São boas as chances de os brasileiros erguerem hidrelétricas no exterior por conta do conhecimento e do histórico vitorioso do país nesse campo. “O Brasil trabalha com hidrelétricas há mais de um século”, lembra Luis Fernando Achá Mercado, gerente do Núcleo de Engenharia de Geração e Transmissão da Andrade & Canellas, empresa de consultoria no segmento de energia. As usinas brasileiras desse tipo, explica ele, alcançam 100% de nacionalização de construção e de equipamentos, reafirmando, assim, a competência técnica do país na área.

Além de fortalecer a engenharia nacional, a exportação de tecnologia e serviços tem a faculdade de estimular as vendas da indústria de bens de capital. “As empreiteiras carregam consigo uma série de fornecedores de equipamentos que, sem essa ajuda, talvez não conseguissem sozinhos ingressar com seus produtos em outros mercados”, observa Ralph Lima Terra, vice-presidente da Associação Brasileira da Infraestrutura e Indústrias de Base (Abdib).

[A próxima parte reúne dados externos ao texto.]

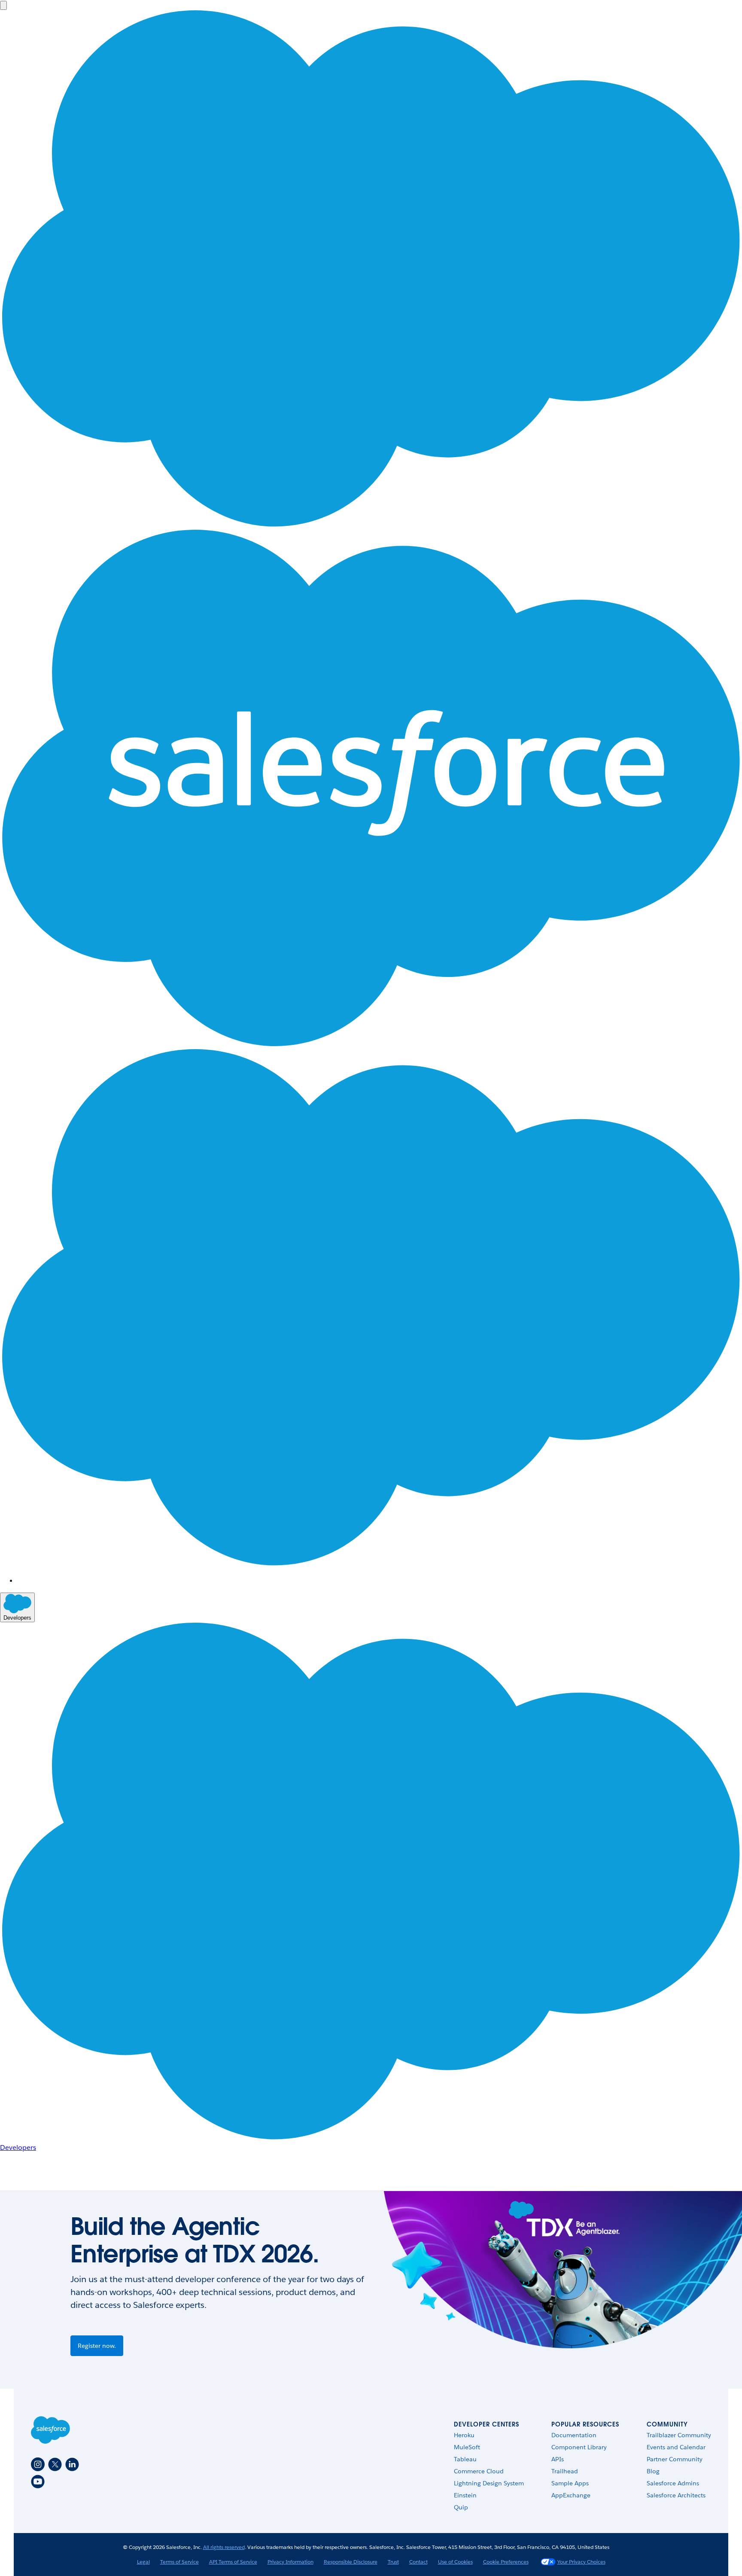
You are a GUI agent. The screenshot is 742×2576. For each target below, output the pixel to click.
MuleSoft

Ele destaca o papel do Banco Nacional de Desenvolvimento Econômico e Social (BNDES), que anos atrás começou a financiar as construtoras que executam obras no exterior, “pois se trata de uma estratégia de exportação e de comércio exterior da qual o Brasil não pode prescindir”.

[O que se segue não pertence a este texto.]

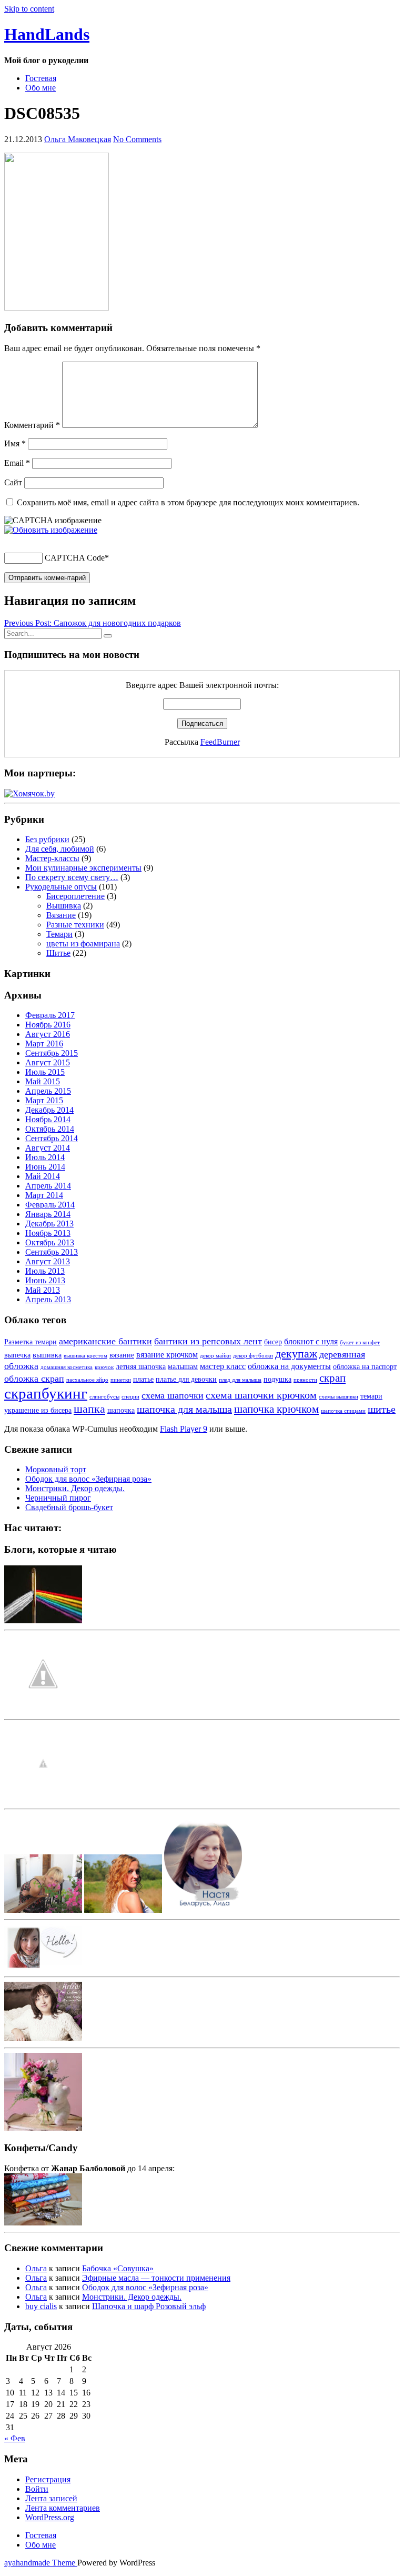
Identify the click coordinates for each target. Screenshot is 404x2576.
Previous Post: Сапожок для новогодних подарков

Calcula-se que, em 2011, o BNDES tenha liberado US$ 1,3 bilhão com esse propósito. É um montante que equivale a uma pequena fração dos financiamentos das obras externas tocadas pelas empreiteiras nacionais, mas não deixa de ser de grande significado e valor inestimável. Em 2009, por exemplo, o repasse daquele banco oficial foi de US$ 937 milhões, um total pouco inferior ao de 2011, mas que representou um salto de 1.185% na comparação com os valores de 2001 (US$ 72,9 milhões).

O contraponto desse cenário promissor são as dificuldades que algumas empreiteiras estão enfrentando, especialmente na América Latina, e que têm levado à paralisação dos trabalhos por conta de contestações de grupos locais e movimentos sociais. “Com certa frequência, as obras de infraestrutura envolvem disputas sobre territórios ricos em recursos naturais, num contexto de grande mobilização política de grupos tradicionalmente marginalizados, como a população indígena. Quando essas tendências se cruzam, o resultado é o conflito”, assinala Maurício Santoro, cientista político e professor de relações internacionais na Fundação Getúlio Vargas (FGV) do Rio de Janeiro.

Santoro esclarece que o Brasil já tem tradição como fornecedor desse tipo de serviço ao exterior, mas não estava acostumado a operar em democracias. “Quando as empreiteiras brasileiras faziam negócios com o Iraque, de Saddam Hussein, ou com a Líbia, de Muamar Kadafi, precisavam se preocupar somente em acertar os contratos com o governo local. Os desejos das populações não contavam.” Agora é diferente, alerta o professor da FGV. Ele pondera que países como a Bolívia e o Peru estão às voltas com movimentos sociais fortes que podem discordar das autoridades estatais e, ocasionalmente, entrar em choque com os interesses das empresas brasileiras. “É preciso levar em conta esses novos atores políticos e incluí-los nas negociações”, adverte o professor.